Last year, in an open letter to Jean-Claude Juncker, President of the European Commission, dozens of environmental organizations requested to “climate-proof the entire EU budget.”
The signatories of the letter also called for increasing the “share of climate spending to a significantly higher level than 20% across the whole EU budget.”
But there are spending limits that the EU budgets can’t go beyond.
The seven-year Multiannual Financial Framework (MFF) defines spending priorities and ceilings for the annual EU budgets. Per the 2014-2020 MFF, the EU can spend more than €900 billion over this period.
As the current MFF nears its end, the negotiations are on for the 2021-2027 MFF.
This is the right time for sectoral budget proposals.
25% of the EU Budget on Climate Action: Will Europe Get on Board?
The EU national leaders, except British PM Theresa May, met on May 9th at the Sibiu summit in Romania to debate the “Future of Europe”.
And they found an open letter awaiting them signed by eight EU countries proposing that the EU dedicates 25% of its total budget against climate disruption.
With the lengthy negotiations of the EU MFF comes a joint declaration from France, Belgium, Denmark, Luxemburg, Netherlands, Portugal, Spain, and Sweden.
The eight countries exhort the EU to “commit to phasing out carbon emissions by 2050 and dedicating 25% of the EU’s next long-term budget to projects fighting climate change.”
Read More: Make it Rain: Why A Climate Action Model Will be the Next Boom Economy
When it comes to climate change, Europe has to literally put its money where its mouth is.
Redirecting Europe’s financial flows and incentives toward meeting the Paris Agreement goals will help the world curb global warming and avoid the worst.
There are 28 member countries within the European Union — well, 27 pending Brexit’s uncertain outcome — and now as they’re called on to take serious climate action, will they?

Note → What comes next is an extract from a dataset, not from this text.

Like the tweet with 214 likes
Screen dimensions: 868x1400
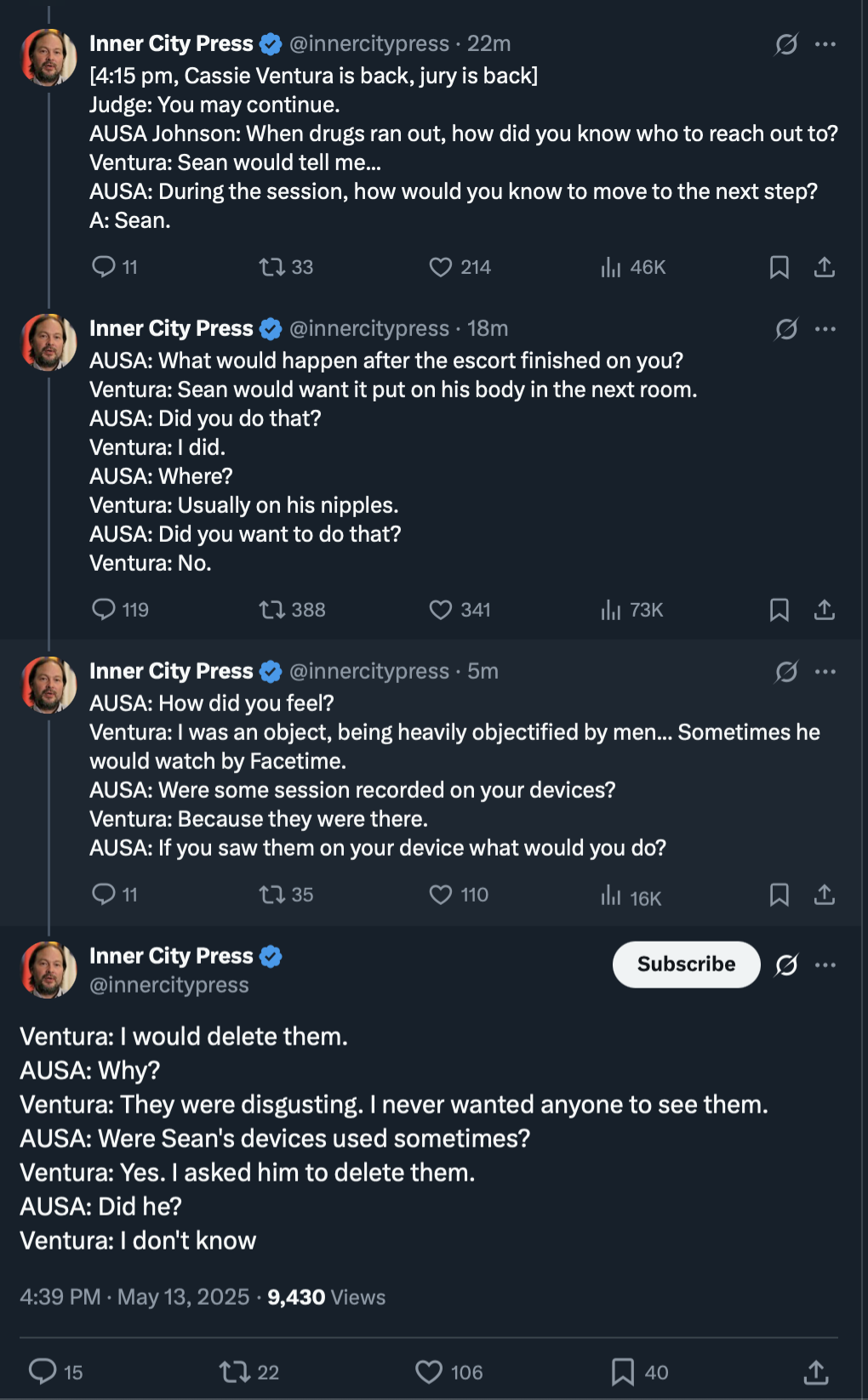coord(440,267)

The proposal in itself is an ambitious project that, if voters pass it, would be of significant impact not only for Europe, but the world at large. And the fact that it comes from inside the EU makes its odds at passing, let’s say, decent.
Per Forbes, the eight countries said: “an early commitment to adopt the target would send a signal that the bloc sees fighting climate change as a key part of its future.”
The European Council will vote on the proposal next month.